Vimos Marsella: pujante, poderosa, multirracial a morir, repleta de vida. El verano anterior habíamos pasado un periodo largo en la Borgoña, blanca y rancia, y nos había parecido que Francia no tenía ningún futuro, con sus miembros de la Academia chocheando y su culto al subsidio y los fines de semana de tres días constitucionalmente ganados. Para comprar una barra de pan hay que estar en la boulagerie de martes de viernes y entre las nueve y diez y las once catorce: la vida como una ventanilla de la UNAM. Marsella es industriosa, desaseada, nueva a pesar de ser más vieja que todo lo demás. Caminando por el barrio de Le Panier queda clarísimo que si Europa quiere un futuro, va a tener que renunciar a la idea de que pase por una identidad racial y religiosa monolítica: celebrar la migración o morir.
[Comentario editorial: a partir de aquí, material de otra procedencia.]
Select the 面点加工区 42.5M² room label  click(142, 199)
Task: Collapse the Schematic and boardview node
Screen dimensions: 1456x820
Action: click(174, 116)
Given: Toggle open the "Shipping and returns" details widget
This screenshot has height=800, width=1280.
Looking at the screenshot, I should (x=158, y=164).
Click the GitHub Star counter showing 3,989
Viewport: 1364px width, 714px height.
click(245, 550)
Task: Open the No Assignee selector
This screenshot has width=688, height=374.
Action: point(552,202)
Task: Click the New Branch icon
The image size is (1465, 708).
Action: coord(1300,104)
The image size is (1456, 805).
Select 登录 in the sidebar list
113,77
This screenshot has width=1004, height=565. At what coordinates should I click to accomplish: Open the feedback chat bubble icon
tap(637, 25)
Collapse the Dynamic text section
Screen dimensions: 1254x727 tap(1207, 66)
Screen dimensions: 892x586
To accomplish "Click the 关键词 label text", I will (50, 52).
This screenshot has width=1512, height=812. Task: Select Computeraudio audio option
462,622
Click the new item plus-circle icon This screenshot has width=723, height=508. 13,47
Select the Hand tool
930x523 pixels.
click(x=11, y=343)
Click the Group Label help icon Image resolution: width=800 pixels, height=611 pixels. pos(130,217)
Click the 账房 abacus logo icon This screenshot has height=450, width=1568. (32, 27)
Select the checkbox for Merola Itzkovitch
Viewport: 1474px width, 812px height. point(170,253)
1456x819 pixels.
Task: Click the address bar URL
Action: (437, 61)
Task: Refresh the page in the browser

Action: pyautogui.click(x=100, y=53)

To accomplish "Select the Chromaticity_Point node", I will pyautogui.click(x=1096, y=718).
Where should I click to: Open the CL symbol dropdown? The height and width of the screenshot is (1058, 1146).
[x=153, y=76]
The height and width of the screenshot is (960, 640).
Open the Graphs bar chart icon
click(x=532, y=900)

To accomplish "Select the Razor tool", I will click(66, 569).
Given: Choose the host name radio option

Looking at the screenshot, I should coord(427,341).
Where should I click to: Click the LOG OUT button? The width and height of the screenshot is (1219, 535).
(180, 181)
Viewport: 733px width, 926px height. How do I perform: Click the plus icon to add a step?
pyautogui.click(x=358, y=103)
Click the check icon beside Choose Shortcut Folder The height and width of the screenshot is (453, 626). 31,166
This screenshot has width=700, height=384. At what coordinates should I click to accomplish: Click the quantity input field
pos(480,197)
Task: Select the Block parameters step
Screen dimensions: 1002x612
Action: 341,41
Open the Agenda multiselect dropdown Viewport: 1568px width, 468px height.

Vimos a sus gemelas: Génova y Nápoles. El caos como potencia vital. Vimos las minas de Carrara, que siguen dando a pesar de que los maestros marmoleros se han terminado tantas montañas que los tajos actuales ya quedan lejos de la costa. Cruzamos el divino Lazio —todavía los valles más armónicos del mundo— y clavamos una lanza de Copertone en Civitavechia: sin ese puerto no existiría la jus solio —el mundo sería todavía peor de lo que es—y todos los que platican entre México y Argentina hablarían una variante de la lengua que hayan hablado los cartagineses. Vimos Regio Calabria, donde todavía no hay nada y cruzamos en barco por el estrecho de Mesina a la isla más vieja del mundo, la isla que fue el centro del mundo y que quién sabe por qué no es su propio país.
Vimos que en Sicilia no hay wi-fi a menos que te empeñes mucho, que en los restoranes —de esquina o de catego— el cocinero sirve lo que pescó su cuñado y que Palermo es la más vieja de las ciudades latinoamericanas: las normas de tránsito son una sugerencia, hay vienevienes, sólo prolifera lo que arruina y, sin embargo, funciona y es mejor que sus variantes germánicas y puritanas. Es la prima de Buenos Aires que sí sabe cocinar, la hermana sincera de La Habana, la abuela entregada de Río y la tía guapa de la ciudad de México. Vimos que en Sicilia la hora normal para salir por un helado con los niños es la media noche: el paraíso.